/ArticleExtraction

Article Extraction using Neural Network

Primary LanguageJupyter Notebook

Article Extraction using Neural Network

The purpose of this notebook is to investigate the efficacy of using a neural network to separating the article body of a web page from the boilerplate, advertising, and ancillary content.

This is an important preprocessing step to increase the quality of subsequent text processing. There are various methods of doing this with varying degrees of success. The question we wish to answer is whether a neural network can perform this process with higher accuracy than current state of the art processes.

I first start with some feature engineering and creating a training dataset, with various columns which I hypothesize will have statistical power to separate text elements into article and non-article classes. This was performed prior to this notebook and provided in training.csv. I then inspect the dataset and decide to transform certain columns to make their distributions more normal using Box-Cox, followed by standardization or normalization, where applicable.

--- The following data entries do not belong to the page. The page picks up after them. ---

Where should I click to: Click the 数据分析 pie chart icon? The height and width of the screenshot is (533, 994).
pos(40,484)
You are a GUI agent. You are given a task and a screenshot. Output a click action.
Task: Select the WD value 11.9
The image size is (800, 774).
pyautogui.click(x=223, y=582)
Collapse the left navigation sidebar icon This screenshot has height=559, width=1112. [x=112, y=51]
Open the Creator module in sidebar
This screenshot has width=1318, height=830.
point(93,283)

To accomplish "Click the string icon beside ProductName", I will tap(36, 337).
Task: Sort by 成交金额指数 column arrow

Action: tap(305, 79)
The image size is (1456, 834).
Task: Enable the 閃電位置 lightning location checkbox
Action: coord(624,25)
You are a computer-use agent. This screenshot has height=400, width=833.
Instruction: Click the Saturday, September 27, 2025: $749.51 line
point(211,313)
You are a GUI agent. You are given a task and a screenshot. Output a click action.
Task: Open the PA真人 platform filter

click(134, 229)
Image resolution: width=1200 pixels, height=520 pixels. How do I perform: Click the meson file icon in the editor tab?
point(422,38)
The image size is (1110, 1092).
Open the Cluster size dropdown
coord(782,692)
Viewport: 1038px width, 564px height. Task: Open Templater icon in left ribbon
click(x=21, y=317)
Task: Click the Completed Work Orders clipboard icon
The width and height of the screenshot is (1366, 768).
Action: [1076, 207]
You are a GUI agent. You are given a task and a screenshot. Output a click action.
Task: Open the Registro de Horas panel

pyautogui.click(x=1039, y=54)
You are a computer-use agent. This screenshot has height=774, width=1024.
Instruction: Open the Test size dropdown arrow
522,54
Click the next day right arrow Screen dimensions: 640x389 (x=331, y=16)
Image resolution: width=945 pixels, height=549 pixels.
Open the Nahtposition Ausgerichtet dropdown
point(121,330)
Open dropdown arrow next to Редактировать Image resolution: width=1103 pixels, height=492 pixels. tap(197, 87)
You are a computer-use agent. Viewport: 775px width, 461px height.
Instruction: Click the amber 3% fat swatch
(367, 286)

Categorical features such as Tag are one-hot encoded, and the AncestorTag, which is a Bitvector of the most informative 32 ancestor tags of the given tag, are simply encoded as 32 separate boolean features.

The dependent variable Output is biased, that is its classification is imbalanced and so I employ a Synthetic Minority Over-Sampling Technique to equalize the classes.

I use Keras with a Tensorflow backend to define a 3 layer neural network, using ReLu activation function and RMSProp optimizer, training for 50 epochs with batches of 100. The neural network achieves a 98% accuracy at predicting the correct classification of each tag in a html document.